RADHICA DE SILVA
Senior Multimedia Reporter
radhica.sookraj@guardian.co.tt
Health Minister Terrence Deyalsingh says the Government has to reopen tenders for a cardiac catheterization lab at the San Fernando General Hospital, in accordance with the Office of Procurement Regulation (OPR).
He was responding to criticism from UNC candidate for Oropouche West, Dr Lackram Bodoe, who accused the Government of failing to establish the much-needed lab, despite tenders being issued as far back as 2015.
“I have said 100 times that Vamed and the Austrian government was a government-to-government arrangement that changed the way the project was handled, so we have to go out for a new tender under the OPR law.
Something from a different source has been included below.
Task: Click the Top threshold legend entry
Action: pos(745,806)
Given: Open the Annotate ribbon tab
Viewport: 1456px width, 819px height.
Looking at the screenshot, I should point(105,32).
I have to follow the law,” Deyalsingh said.
Speaking during a UNC meeting in Penal on Monday, Dr Bodoe, a gynaecologist and former chairman of the South-West Regional Health Authority (SWRHA), accused Deyalsingh of abandoning critical infrastructure projects—chief among them, the cardiac catheterization lab at SFGH.
“In 2014, a space was identified for a cath lab, and in 2015, tenders were sent out. Between 2015 to 2025—no cath lab from Deyalsingh,” Dr Bodoe said. “But they give you a car park instead.”
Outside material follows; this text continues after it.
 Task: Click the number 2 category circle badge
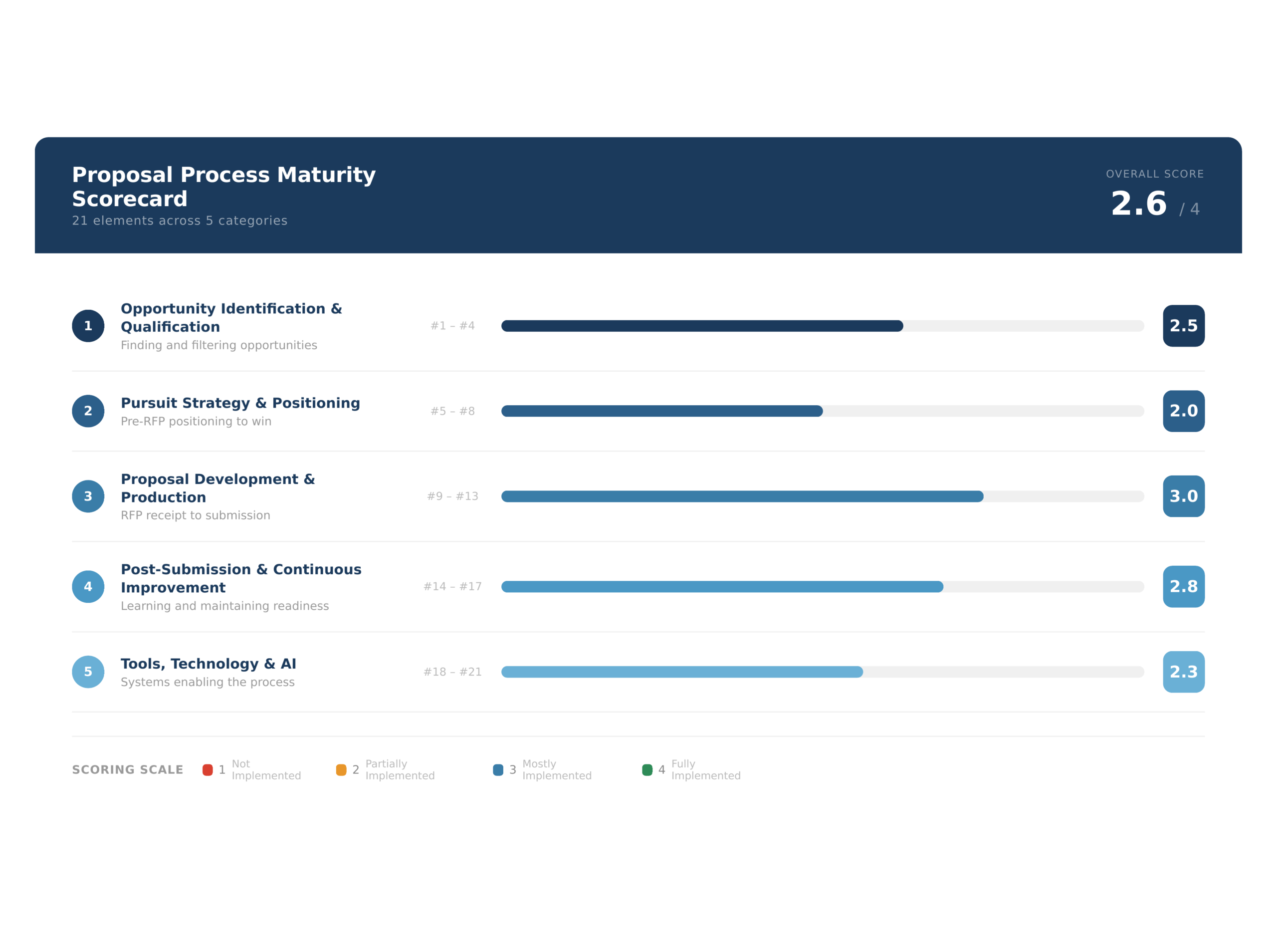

Dr Bodoe said that if elected, a UNC government would fully operationalise the Couva Hospital. He also pledged to revamp the Chronic Disease Assistance Programme (CDAP) to include newer medications for diabetes and hypertension, hire over 500 unemployed doctors, reopen health centres for extended hours and weekends, and fix the chronic shortages of medication and medical supplies in public hospitals.
Condemning the outsourcing of medical waste disposal, he said: “Instead of contracting out the disposal of medical waste to friends and financiers at a monthly cost of hundreds of thousands of dollars, we will repair and, if necessary, upgrade the in-house incineration equipment at the SWRHA.”
Dr Bodoe also addressed long waiting times for surgeries and the deadly hospital-acquired infections that have plagued neonatal units.
“No longer will the elderly go blind while waiting for their cataract surgery. No longer will heart patients die waiting for angiograms, stents, or bypass surgery.”
He vowed that a UNC government would introduce guaranteed maximum waiting times for clinic appointments, diagnostic tests, and surgical procedures.
Among the most urgent reforms, he said, would be addressing the poor state of neonatal care. Referring to the April 2024 deaths of nine newborns from infections at the Port of Spain General Hospital, Bodoe said the UNC would conduct a full review of all Neonatal Intensive Care Units (NICUs) across the country.
“You will no longer have to worry that your newborn baby might die from an infection because there is not enough hand sanitiser available for doctors and nurses to wash their hands,” he said. “The tragedy of nine deaths in seven days ought never to happen again.”
In 2024, it was revealed that 19 babies died in the NICU at the North-West Regional Health Authority (NWRHA).